2. LinkedIn has every right to define what the use policy is for information it makes available publicly through its own product. In this case, the policy was violated, and the violator was notified through appropriate channels that they were in violation. They continued to access LinkedIn and violate the policy, which is illegal. The critical distinction is that what they were doing only became illegal when LinkedIn notified them that they were in violation of the policy, no longer welcome on the site, and they continued to do what they were doing anyway.

If you leave things out in an open, public space without any access controls, those things are likely to be taken. A note that says "please don't take this" isn't going to change anything and I find it unlikely that you could pursue anyone legally on the grounds of "but I left a note".

LinkedIn has every right to define their use policy through technical means. If they want to make it publicly available, then they understand part of that public is their competitors. In my opinion, website operators should not get any legal protections for things they can easily do themselves through readily available technical means.

I wholeheartedly disagree that LinkedIn has any right to define the use policy for data it makes publicly available. A wide variety of data is available to the public and you can't simply sue people who use that data in a way that you dislike. If you would like to keep that data private then do so.

> When you make an HTTP request, you're accessing a piece of private property. The owner of that property has every right to decide not to let you do so.

So why don't they do that? If they're responding to a bot's HTTP requests with content, they are choosing to give the bot access.

Sure, but if you're never told to leave the coffee shop or no action is taken to prevent you from entering again, say being told your banned, and you continue to walk in and use the coffee shop with no one saying anything, has your permission to enter really been revoked, even if the owner thinks, and only thinks, it has been?
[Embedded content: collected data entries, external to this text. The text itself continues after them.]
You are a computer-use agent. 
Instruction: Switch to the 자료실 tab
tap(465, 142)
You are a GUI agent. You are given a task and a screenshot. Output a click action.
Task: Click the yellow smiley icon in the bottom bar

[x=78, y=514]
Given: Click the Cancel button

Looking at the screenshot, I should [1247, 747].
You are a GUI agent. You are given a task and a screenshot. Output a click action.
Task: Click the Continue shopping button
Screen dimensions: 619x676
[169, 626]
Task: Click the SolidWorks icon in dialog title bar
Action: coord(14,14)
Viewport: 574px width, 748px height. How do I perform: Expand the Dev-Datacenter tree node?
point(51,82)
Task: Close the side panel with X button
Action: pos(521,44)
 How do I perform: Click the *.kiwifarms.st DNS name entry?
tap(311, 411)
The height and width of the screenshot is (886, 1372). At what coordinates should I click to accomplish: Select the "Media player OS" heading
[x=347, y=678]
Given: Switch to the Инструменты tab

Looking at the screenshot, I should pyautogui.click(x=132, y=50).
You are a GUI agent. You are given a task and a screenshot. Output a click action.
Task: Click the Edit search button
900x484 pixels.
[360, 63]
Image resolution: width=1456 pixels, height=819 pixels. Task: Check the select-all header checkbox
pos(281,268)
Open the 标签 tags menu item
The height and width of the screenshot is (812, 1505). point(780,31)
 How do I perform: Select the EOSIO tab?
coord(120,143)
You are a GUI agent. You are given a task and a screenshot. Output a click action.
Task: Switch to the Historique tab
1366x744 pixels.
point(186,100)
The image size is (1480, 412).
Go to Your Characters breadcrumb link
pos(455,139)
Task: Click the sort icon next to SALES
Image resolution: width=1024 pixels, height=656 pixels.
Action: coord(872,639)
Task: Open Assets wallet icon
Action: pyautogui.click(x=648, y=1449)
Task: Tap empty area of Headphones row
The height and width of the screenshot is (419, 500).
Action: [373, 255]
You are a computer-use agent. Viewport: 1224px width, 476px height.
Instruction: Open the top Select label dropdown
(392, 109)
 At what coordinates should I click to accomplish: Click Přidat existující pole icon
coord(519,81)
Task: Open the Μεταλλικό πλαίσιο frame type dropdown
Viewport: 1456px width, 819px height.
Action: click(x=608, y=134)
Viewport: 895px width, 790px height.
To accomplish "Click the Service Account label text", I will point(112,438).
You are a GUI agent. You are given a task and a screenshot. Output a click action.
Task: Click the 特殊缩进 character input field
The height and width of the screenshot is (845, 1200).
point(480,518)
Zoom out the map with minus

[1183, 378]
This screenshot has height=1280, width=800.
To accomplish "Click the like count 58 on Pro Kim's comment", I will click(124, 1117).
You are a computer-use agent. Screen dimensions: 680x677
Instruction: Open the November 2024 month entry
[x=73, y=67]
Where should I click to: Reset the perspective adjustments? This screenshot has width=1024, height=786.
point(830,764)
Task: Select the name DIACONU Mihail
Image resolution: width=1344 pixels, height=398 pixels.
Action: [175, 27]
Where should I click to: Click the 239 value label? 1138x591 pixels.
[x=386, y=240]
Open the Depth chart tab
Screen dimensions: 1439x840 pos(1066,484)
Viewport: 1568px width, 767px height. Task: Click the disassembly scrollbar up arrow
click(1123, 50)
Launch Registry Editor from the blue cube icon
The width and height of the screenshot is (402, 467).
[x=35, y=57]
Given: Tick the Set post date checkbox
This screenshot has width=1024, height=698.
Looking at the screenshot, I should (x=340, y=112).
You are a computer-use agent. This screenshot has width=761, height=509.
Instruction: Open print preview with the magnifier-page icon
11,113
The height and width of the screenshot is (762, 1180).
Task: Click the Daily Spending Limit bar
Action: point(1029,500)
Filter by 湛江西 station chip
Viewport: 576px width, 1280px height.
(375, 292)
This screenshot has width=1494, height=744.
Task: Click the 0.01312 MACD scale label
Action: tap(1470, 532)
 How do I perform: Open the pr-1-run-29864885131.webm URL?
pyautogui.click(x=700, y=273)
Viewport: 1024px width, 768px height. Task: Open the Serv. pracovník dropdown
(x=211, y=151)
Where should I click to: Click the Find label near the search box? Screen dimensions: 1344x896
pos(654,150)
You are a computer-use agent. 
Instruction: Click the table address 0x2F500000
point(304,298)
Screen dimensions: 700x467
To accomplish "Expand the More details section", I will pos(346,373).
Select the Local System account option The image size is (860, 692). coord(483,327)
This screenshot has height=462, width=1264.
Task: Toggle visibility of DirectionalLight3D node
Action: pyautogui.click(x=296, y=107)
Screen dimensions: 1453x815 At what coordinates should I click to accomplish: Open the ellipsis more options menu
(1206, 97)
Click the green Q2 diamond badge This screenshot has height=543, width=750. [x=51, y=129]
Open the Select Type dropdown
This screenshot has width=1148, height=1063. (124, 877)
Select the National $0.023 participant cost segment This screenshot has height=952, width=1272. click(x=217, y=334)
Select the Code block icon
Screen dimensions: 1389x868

FTA: "LinkedIn sent hiQ cease and desist letters warning that any future access of its website, even the public portions, were “without permission and without authorization” and thus violations of the CFAA."

They were formally told to leave the coffee shop and not return.

No, they were told to stop looking in the window. Can you ask someone not to look at the menu you posted in your sidewalk window? I don't think that'd hold up in court.

Now you are just changing your analogies because you didn't read the article.

> Just because the cafe on the corner has its door open...

Hello, is there a cafe here?

Yes, here’s some coffee! Anyone who asks gets some!

Thanks, I acknowledge receipt!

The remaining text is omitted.